Posts: 2
Joined: Dec 2014
Reputation:
0
A feature that I would welcome and would probably be welcome in general would be to manually override, in app, where a specific file is being scraped from. Namely a text editable field in "Movie Information" where a URL can be pasted and the system would simply scrape from that page without attempting to grok the film itself.
From personal experience, and reviewing a variety of threads, .nfo files with URLs are inconsistent at worst and inelegant at best.
On many an occasion, right now included, I've sat pulling my hair out because the system will not scrape a page no matter how many ways I've tried to get it to. The user creation of .nfo files from scratch, seems like a manual solution to an over-automated system failing. This would be a half-step where the onus is on the user to locate a suitable page to scrape from a supported source.

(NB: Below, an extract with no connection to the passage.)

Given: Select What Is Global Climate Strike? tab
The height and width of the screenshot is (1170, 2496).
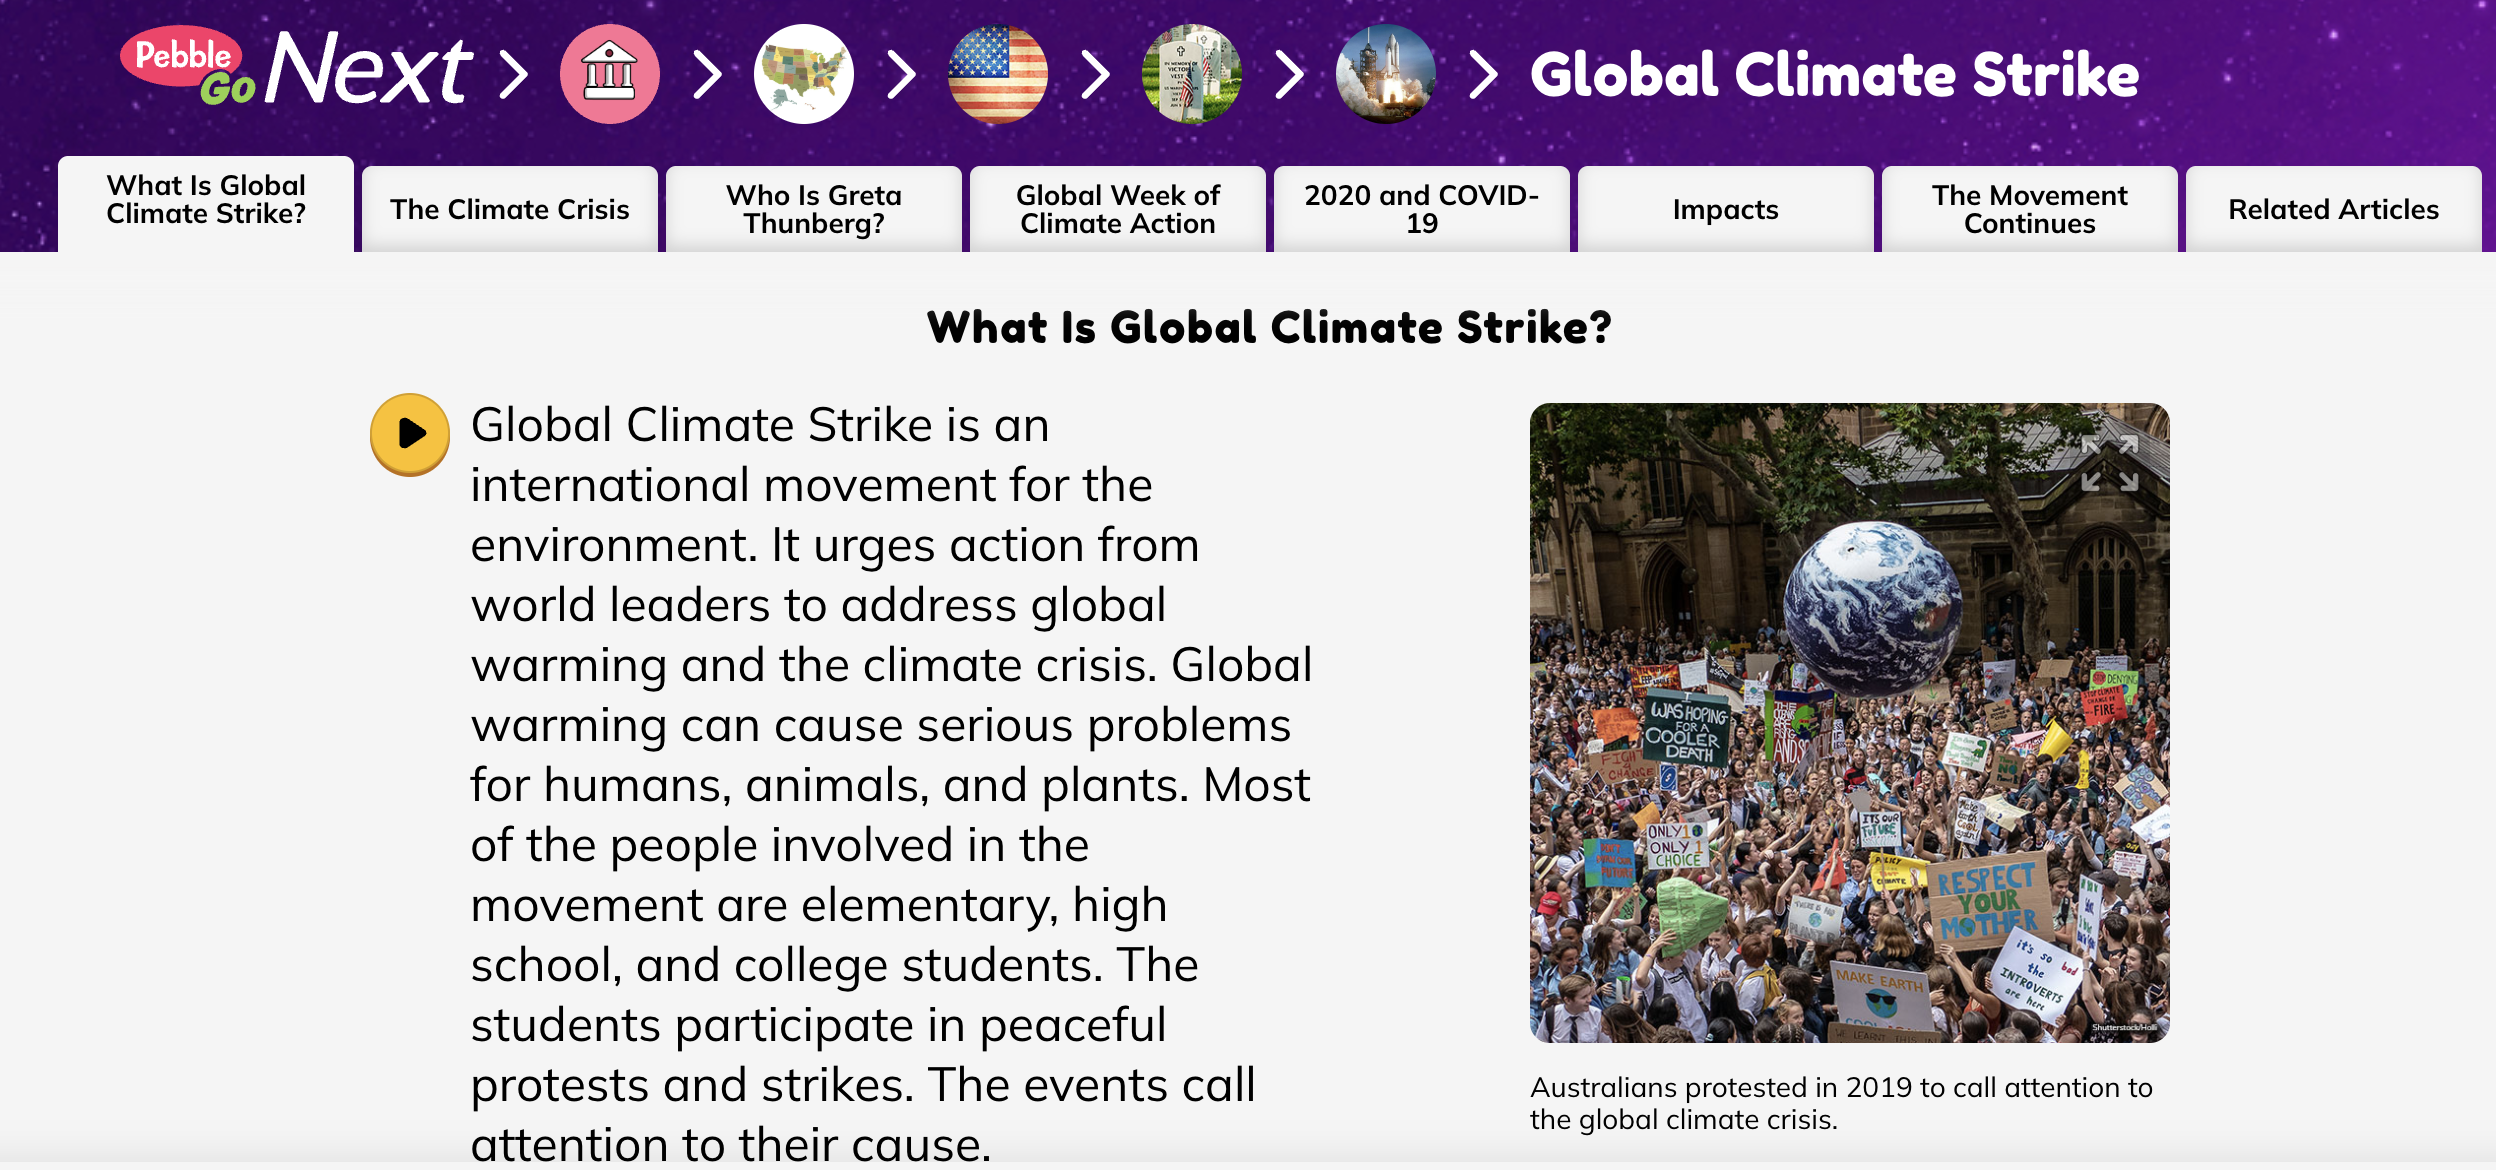Looking at the screenshot, I should point(206,200).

Support can be limited to the minimal (IMDB, TheMDB, TVDB) and content type can be determined with a drop down or radio buttons in situ. Again, by design, the system does not need to interpret or intuit 'is this the right choice?'.
A genuine over-ride, 'take my word for it, this is the movie in question, now please populate the database'.
Posts: 31,445
Joined: Jan 2011
What people are supposed to do, in the event that a scanned movie gets ID'ed wrong from the file name, is just bring up the movie info screen and select "refresh", and then you will be presented with a list of all matches. You can even do additional manual searches for the title, and then select the exact entry that goes with that video file.
The point of using NFOs with URLs is when you don't want to (or are unable to, for some reason) correct the actual file name itself, and want a way to automatically correct the info as it gets scanned. Normally you just use the correct file name and year and you never have to touch NFO files, at all.
If an .NFO file with URL doesn't work then that means that the URL is pointing to a page that can't be used for the scraper. The scraper isn't reading the actual HTML on the page. It's just using the URL to find the exact ID for the movie. I don't know why you think they're "inconsistent". They either work or they don't work.
There is very little that is being "interpreted" or being "automated" in the entire scanning process.
Posts: 1,506
Joined: Nov 2013
uhm, of course the scraper is reading the html pages. where do you think the information comes from? (and where do you think the term scraping originates)? it doesn't *parse* the html files however.
Posts: 31,445
Joined: Jan 2011
Correct me if I am wrong, but I believe our default scrapers are using an API for most of the work in talking to the scraper site. I am well aware that some scrapers are able to grab the actual raw HTML page that a person would see, and extract the information from that.
Posts: 1,506
Joined: Nov 2013
2014-12-05, 11:23
(This post was last modified: 2014-12-05, 11:34 by ironic_monkey.)
Oh really I must have forgotten how to read the scrapers i invented.
Whether it is xml or html is rather irrelevant as long as it ain't parsed. IMDB API costs money and requires you to hide your source.
As far as API usage goes, nothing has changed since i initially created this back in 2007. TVDB used the api from the first moment, IMDB scrapes html. for this reason the scraper system was designed as is - not based on parsing API outputs - but a regex system to handle both API driven and non-API driven backends. some stuff has been added afterwards (xslt and json) but those are not used in your examples.
Posts: 31,445
Joined: Jan 2011
2014-12-05, 13:09
(This post was last modified: 2014-12-05, 21:56 by Ned Scott.)
Thank you for the information.
EDIT: redacted previous statement. My bad.
Posts: 1,506
Joined: Nov 2013
i never meant to bitch. sorry if i came off that way. i just jumped on wrong information, that is all. pointing out an error != bitching from my pov.
Posts: 5,184
Joined: Jan 2009
Reputation:
131
My examples were probably badly chosen but my point stays the same:
Providing the possibility to enter a URL where the scraper should get the information from is IMO a bad idea because the user has to know how/where the scraper gets the data from. For IMDb it scrapes the HTML page, for TVDB it uses some API, for TADB it uses a JSON API, for MusicBrainz it uses an XML API and the specific URLs used by the scraper are usually not meant to be found/handled by users manually.
The only thing that might make sense is to allow to specify a unique identifier for the scraper already defined in Kodi for an item. But isn't this was we already support through NFOs? (I've never used this myself so I don't really know).
Always read the
online manual (wiki),
FAQ (wiki) and search the forum before posting.
Do not e-mail Team Kodi members directly asking for support. Read/follow the
forum rules (wiki).
Please read the pages on
troubleshooting (wiki) and
bug reporting (wiki) before reporting issues.
Posts: 1,506
Joined: Nov 2013
2014-12-05, 15:49
(This post was last modified: 2014-12-05, 15:50 by ironic_monkey.)
sure thing, never meant to contend that point. and yeah, that's what url nfos are. the scrapers have a dedicated function to translate such urls into something they understand. first taker is used, with some prioritise stuff around it (default scraper, scraper for source and so on).
Posts: 31,445
Joined: Jan 2011
Sorry for misreading your comment, ironic_monkey.